PROMPT: Write out every line below that contains "resolution".

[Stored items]

-=-=-=-=-

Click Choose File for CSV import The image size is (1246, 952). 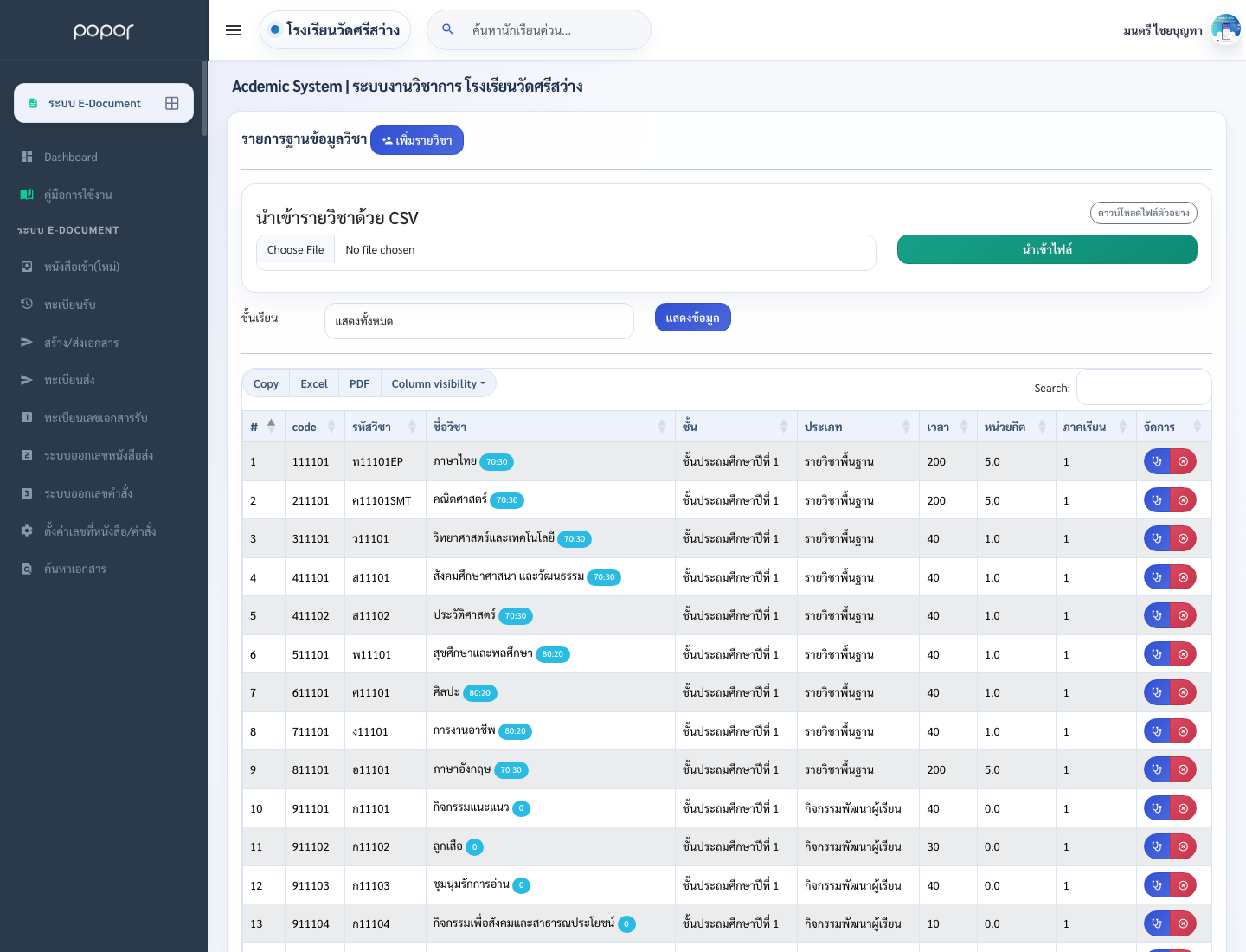click(295, 250)
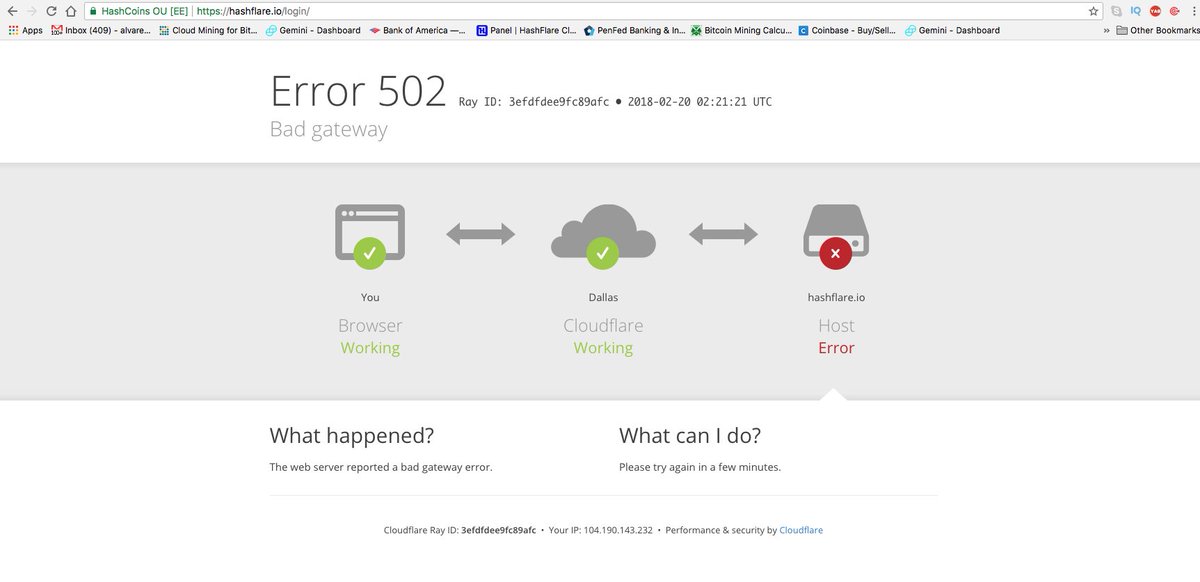Screen dimensions: 1200x582
Task: Bookmark this page with the star icon
Action: pyautogui.click(x=1094, y=11)
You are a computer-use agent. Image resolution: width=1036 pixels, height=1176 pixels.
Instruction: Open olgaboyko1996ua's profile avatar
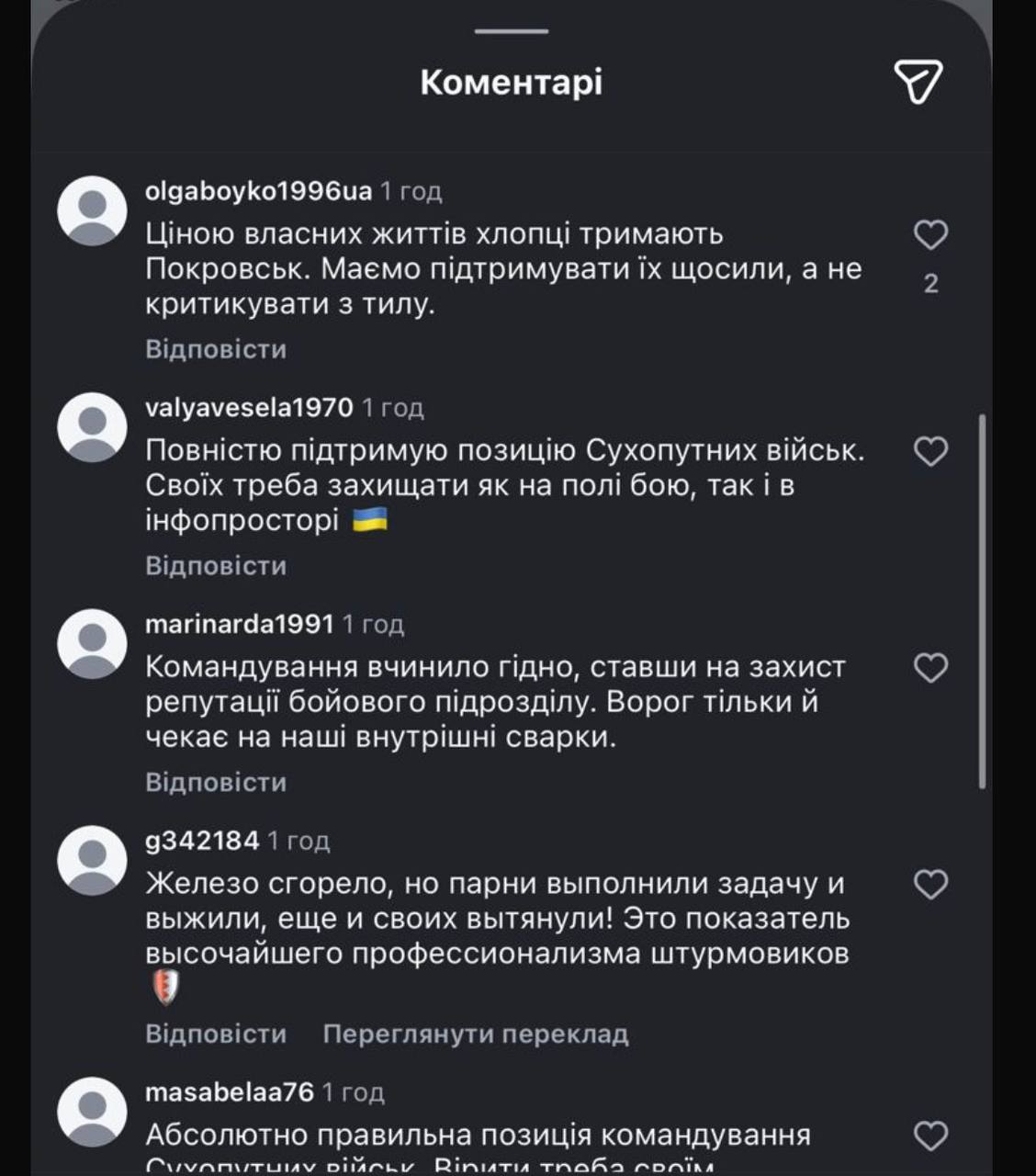(92, 211)
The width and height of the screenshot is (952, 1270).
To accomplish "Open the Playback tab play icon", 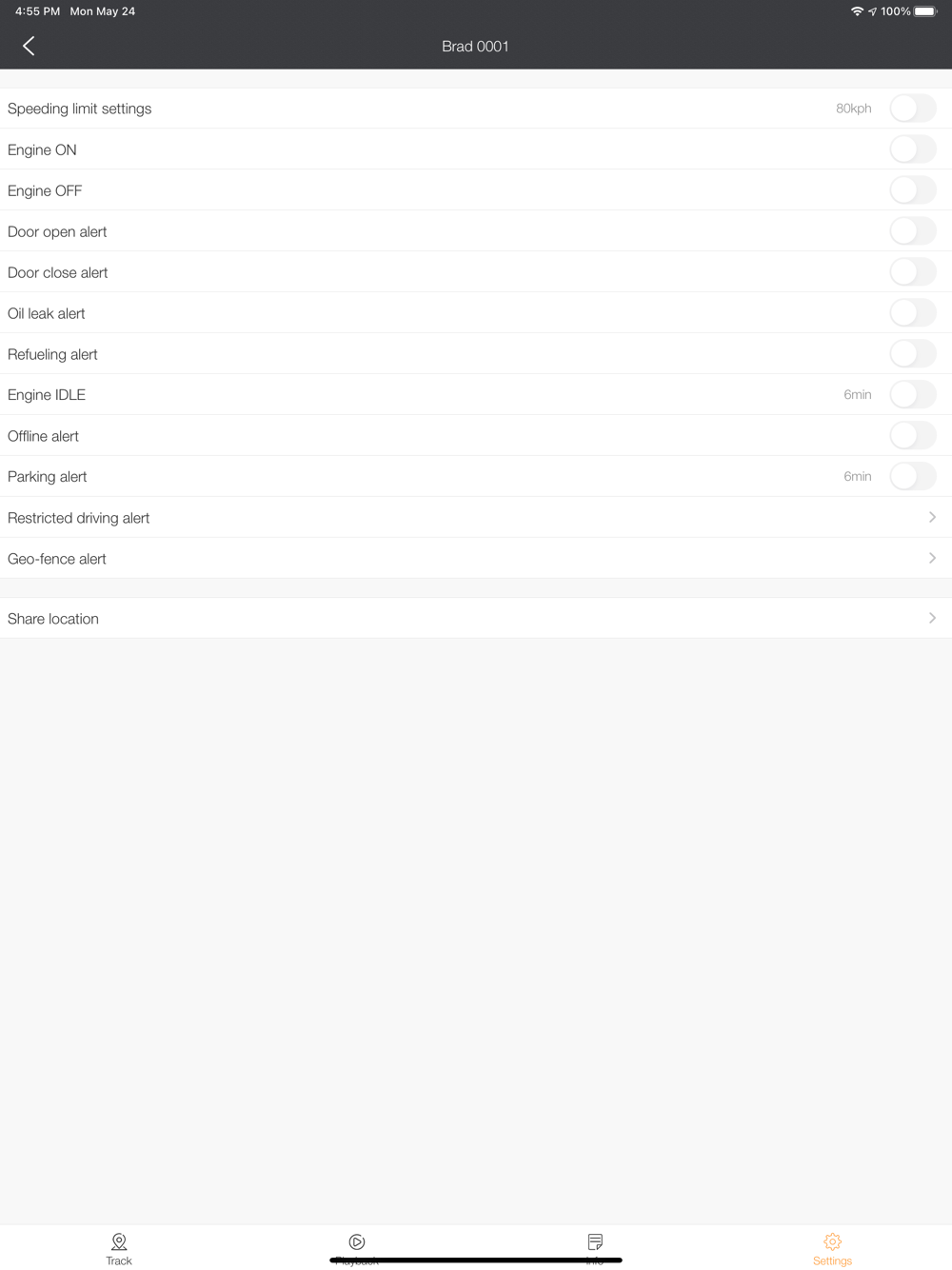I will pyautogui.click(x=357, y=1241).
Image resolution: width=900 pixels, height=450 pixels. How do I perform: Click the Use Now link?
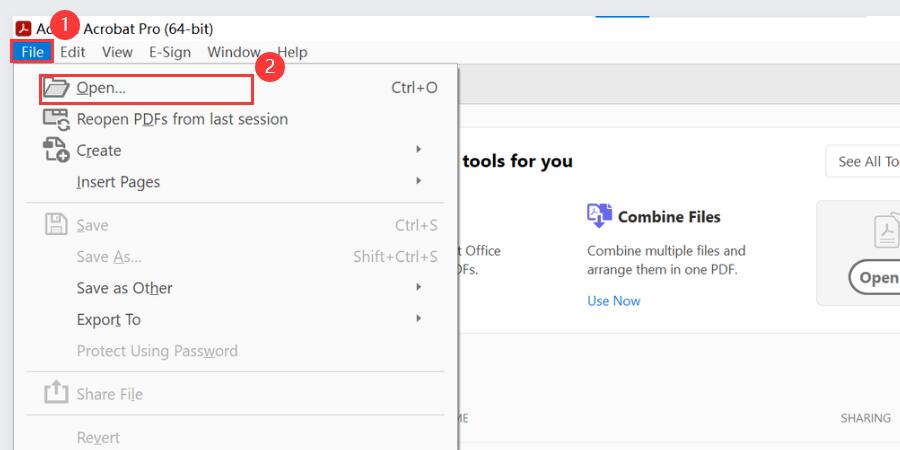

-=-=-=-=-

ANSWER BELOW:
You are a computer-use agent. Image resolution: width=1036 pixels, height=1176 pixels.
Image resolution: width=900 pixels, height=450 pixels. How do I perform: Click the Use Now link?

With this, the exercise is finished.